Congress’ equivalent of Hollywood’s red carpet, the President runs the gauntlet through Republicans and Democrats, senators and representatives, members of his cabinet, the Supreme Court and the heads of military before reaching the podium. The audience- some who according to news reports had staked out their seats at 8 am for a 9 pm (EST) speech – applauds and snaps photographs until he requests they be seated.
I love watching the bi-partisan display of camaraderie and respect for the President, even if it’s only for the hour or so he’s speaking. I love seeing the women dressed in bright colors, designed to attract television cameras, to show their constituents they’re there. The First Lady, Michelle Obama, looked particularly elegant, wearing a shiny royal blue dress almost out of place among the more tailored suits of other women.
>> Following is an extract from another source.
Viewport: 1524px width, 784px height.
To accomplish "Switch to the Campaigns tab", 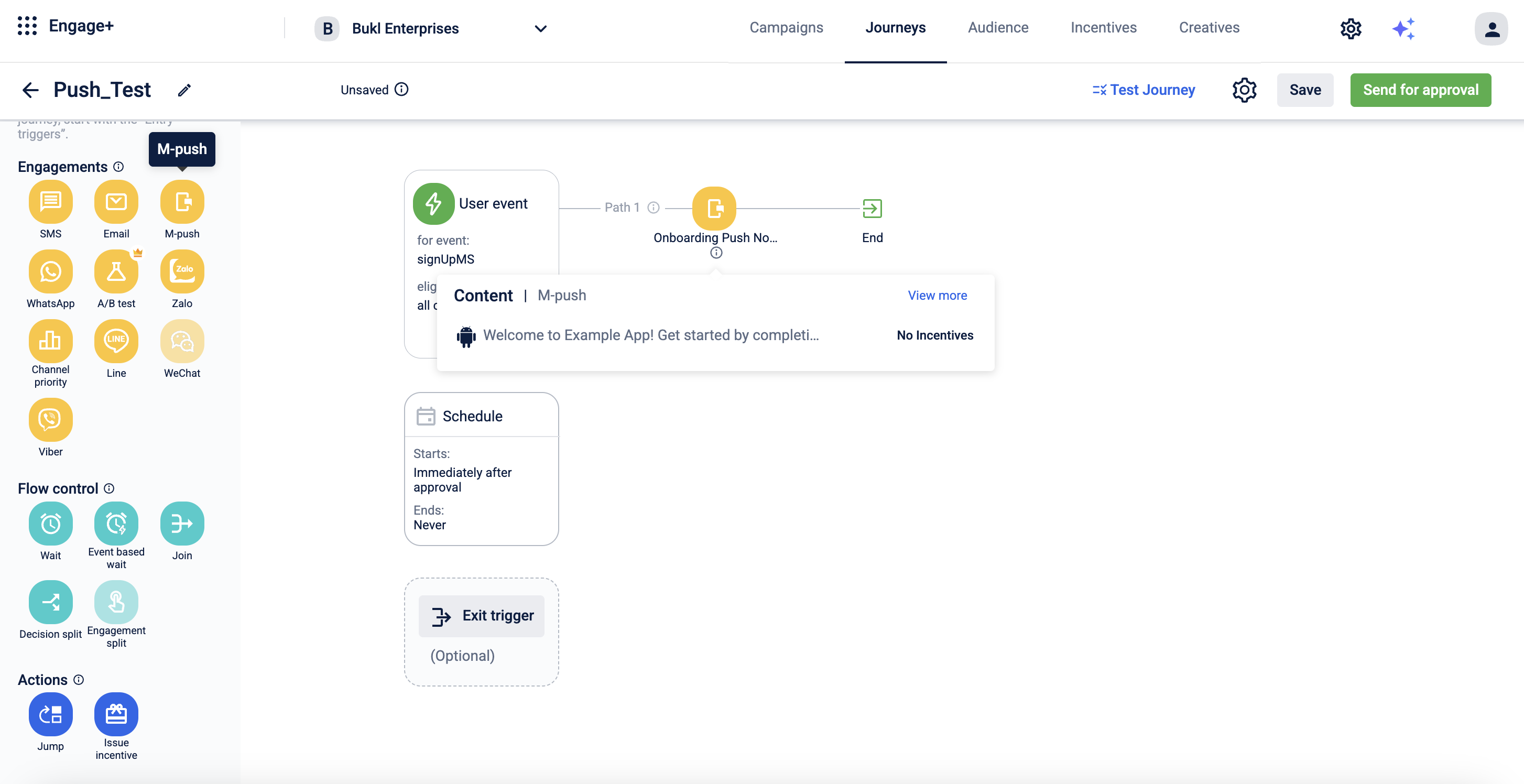I will point(786,28).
I enjoy how these speeches make examples of regular people, who’ve been invited to attend. This year’s speeches included a woman who was laid off from her job as a mechanic and enrolled in a community college that had entered a partnership with a gas turbine company, creating courses, paying this woman’s tuition, and hiring her and a former furniture maker who found work in wind turbine manufacturing.
I share the excitement these ordinary citizens must feel sitting in that chamber, amid all the dignitaries- both elected and appointed.
Listening, I remembered another State of the Union address; the one I attended in 1979. I had a six-month internship with the Hartford (CT) Courant’s Washington, DC bureau, which consisted of one correspondent and a rotation of interns- one at a time. Bob Waters, a seasoned reporter, sent me to the press box, saying, “Go watch some history being made.”
President Jimmy Carter addressed the 96th Congress, offering messages not too unlike President Obama’s. Hitting all the high notes, both speeches included commitments to energy, the economy, education, military reduction, and job creation.
Regardless, I find them inspiring and revel in the patriotism that imbues the hall.
As a new reporter, I felt very important, traipsing around Capitol Hill, covering legislative hearings, then returning to the tiny office in the National Press Building to pound out my story on a manual typewriter that would be sent via teleprinter to the main office in Hartford. It was a great first job.